● BRIEF: Below are some records. Retype exactly the lines from the one containing "Click the iCase logo in header" through the one containing "Task: Open the Site column filter icon", both included, skipping every picture.

Records excerpted from a collection
----
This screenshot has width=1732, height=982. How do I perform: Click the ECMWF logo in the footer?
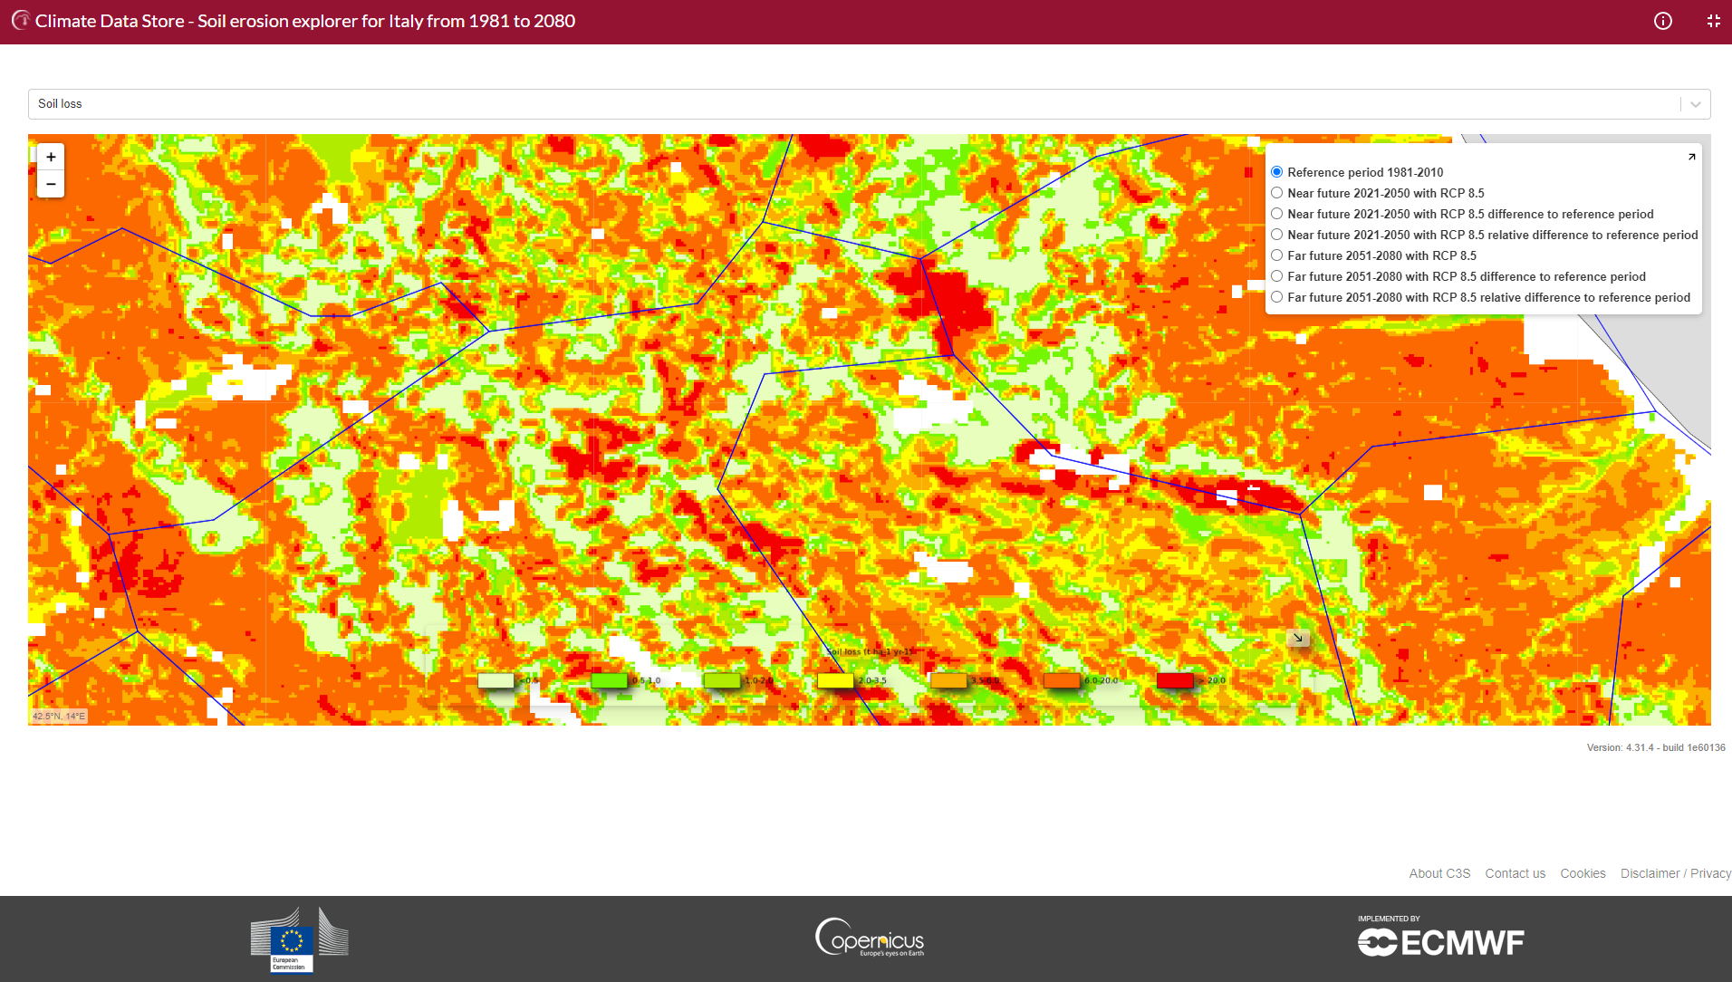(1440, 940)
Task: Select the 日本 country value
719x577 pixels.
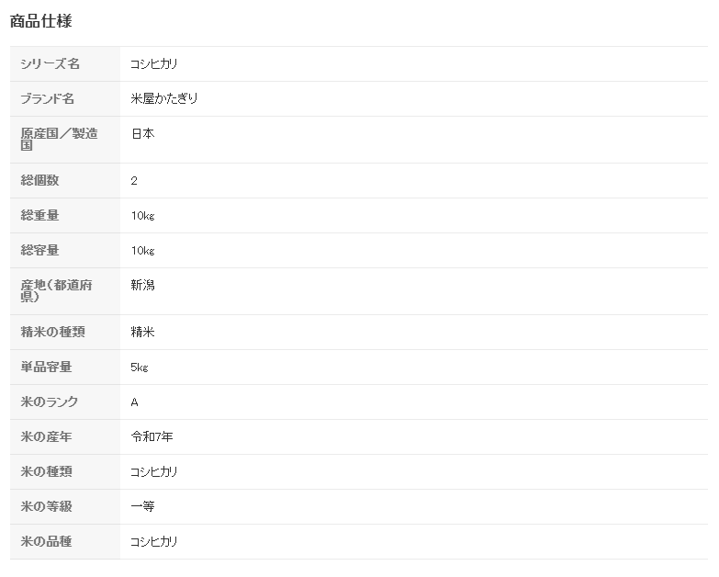Action: click(142, 134)
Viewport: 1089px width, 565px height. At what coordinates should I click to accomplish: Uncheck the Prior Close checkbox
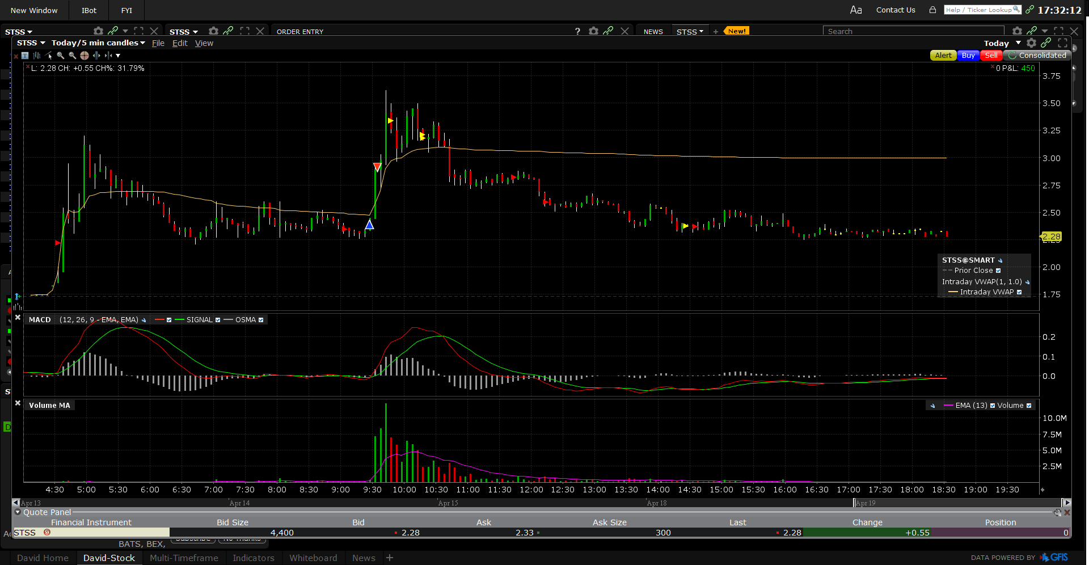coord(998,271)
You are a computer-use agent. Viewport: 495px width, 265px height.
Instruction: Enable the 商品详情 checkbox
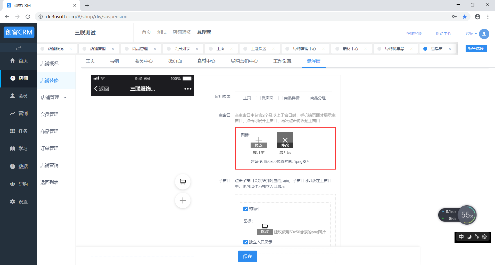coord(281,98)
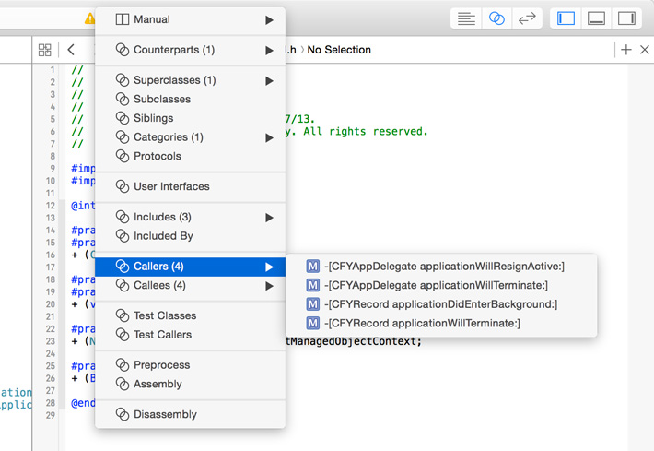This screenshot has height=451, width=654.
Task: Close the assistant editor with X icon
Action: tap(645, 50)
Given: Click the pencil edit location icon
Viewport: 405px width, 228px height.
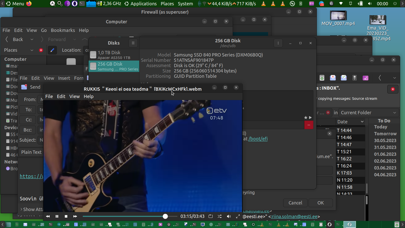Looking at the screenshot, I should click(52, 50).
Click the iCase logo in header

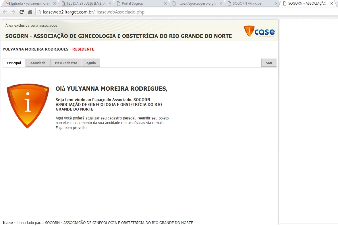click(x=259, y=31)
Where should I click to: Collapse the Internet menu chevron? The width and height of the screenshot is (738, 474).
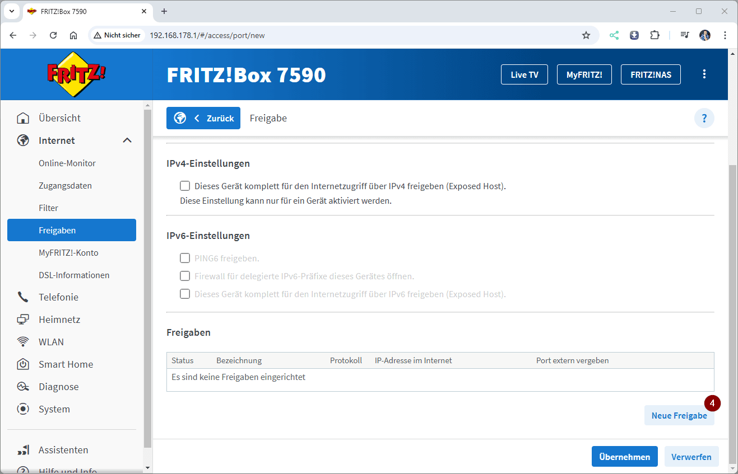[x=127, y=140]
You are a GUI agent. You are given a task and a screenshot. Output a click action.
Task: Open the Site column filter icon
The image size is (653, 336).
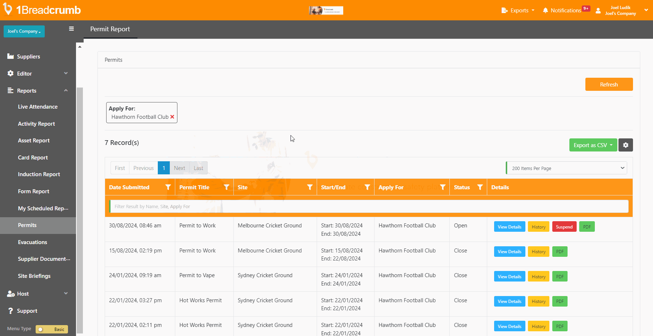click(x=310, y=187)

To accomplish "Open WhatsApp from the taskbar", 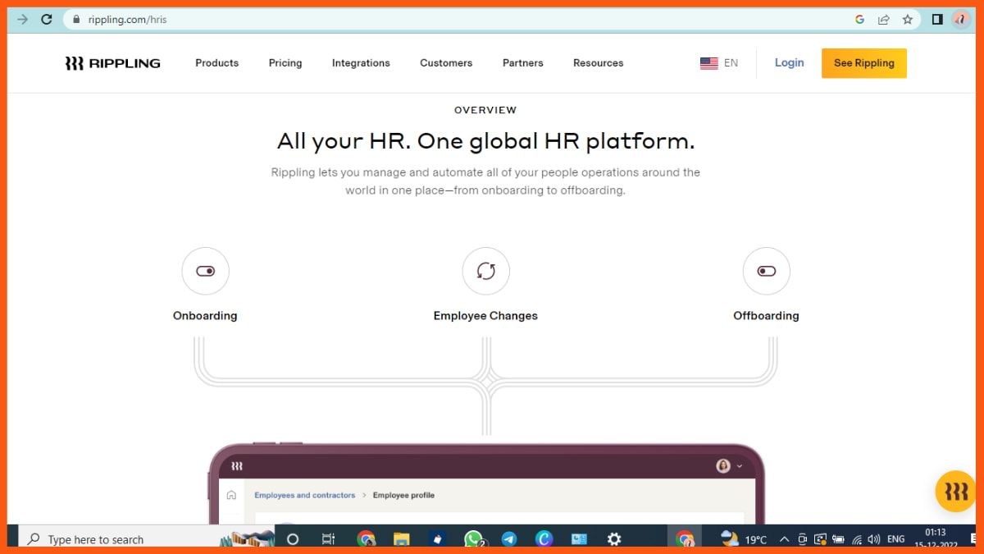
----
● EXPECTED ANSWER:
Click the iCase logo in header

click(x=259, y=31)
Where should I click to: Collapse the Internet menu chevron? The width and height of the screenshot is (738, 474).
[x=127, y=140]
You are a GUI agent. You are given a task and a screenshot. Output a click action.
Task: Open the Site column filter icon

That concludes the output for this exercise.